[Start DATASET RECORDS]

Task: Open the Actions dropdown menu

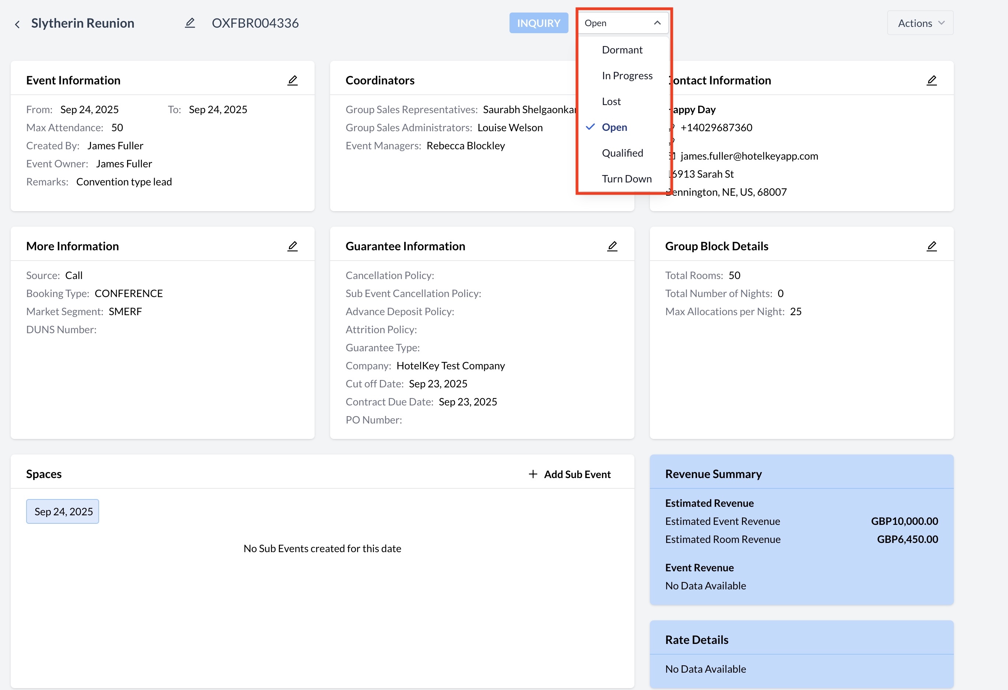Action: 920,23
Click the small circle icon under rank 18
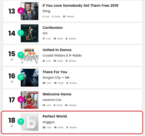 click(x=12, y=126)
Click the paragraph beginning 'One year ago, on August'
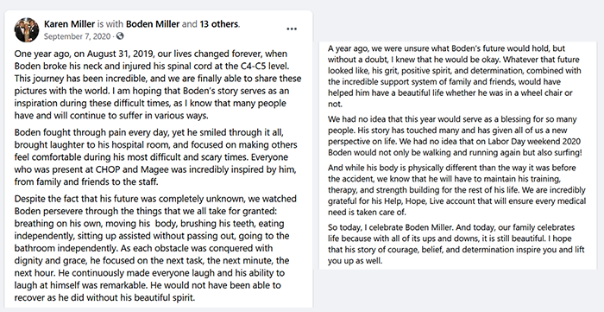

[End DATASET RECORDS]

(EXERCISE DETAILS): Please lay out the lines of the entries above as a numbered list, skipping any blank lines and leaving out the pictures.

(RESPONSE TO THIS EXERCISE):
1. Task: Open the Actions dropdown menu
2. Action: 920,23
3. Click the small circle icon under rank 18
4.  click(x=12, y=126)
5. Click the paragraph beginning 'One year ago, on August'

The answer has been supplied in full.